With the rapid growth of the internet and the vast business which is handled over the web it is not surprising that security has become an inevitable topic for any software developer these days.
Unfortunately security and in particular cryptography is a complex science on its own. It is very difficult to get it right and extremely easy to get it wrong.
As a developer I personally find the topic very interesting and challenging and therefore strive to understand the concepts of cryptography more than just the bare minimum.
With this in mind I would like to break down one of the most important cryptographic algorithms which is used in modern web development nowadays: Asymmetric encryption with RSA.
While modern cryptology has a long history dating back to AD 800, asymmetric encryption is only a very recent discovery starting in the mid-70s.
Previously every symmetric encryption algorithm had the fundamental problem of the secret key distribution. Two parties had to find a way to share a secret key via an insecure channel before they could successfully exchange private messages.
Only in 1977 (a year after Whitfield Diffie and Martin Hellman introduced the Diffie-Hellman key exchange algorithm) three scientists, Ron Rivest, Adi Shamir and Leonard Adleman, succeeded in inventing the first publicly known asymmetric encryption algorithm named RSA. Back then GCHQ, a UK intelligence agency has independently developed the first public key algorithm in 1973 and 1974, but this was kept secret until the mid 80s.

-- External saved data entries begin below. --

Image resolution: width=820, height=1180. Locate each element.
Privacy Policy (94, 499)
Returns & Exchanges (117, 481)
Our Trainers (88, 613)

Before cracking down the RSA algorithm I would like to scratch on some basics, which are essential to understand the nature of RSA.
Public-key encryption, as opposed to secret-key encryption, consists of a pair of keys - the public key which is used to encrypt a message and the private key, which is subsequently used to decrypt the cipher message.
Each private key has only one matching public key. A message encrypted with the public key can only be decrypted with the related private key.
Alice, Bob and Eve
Alice and Bob want to communicate privately and Eve wants to eavesdrop. Both, Alice and Bob have their individual public and private key pair.
Alice uses Bob's public key to encrypt a private message before sending it to Bob. Bob can use his private key to decrypt the message. Now Bob can use Alice's public key to reply to Alice without Eve being able to understand any of the transmitted data. Finally Alice decrypts Bob's message with her own private key.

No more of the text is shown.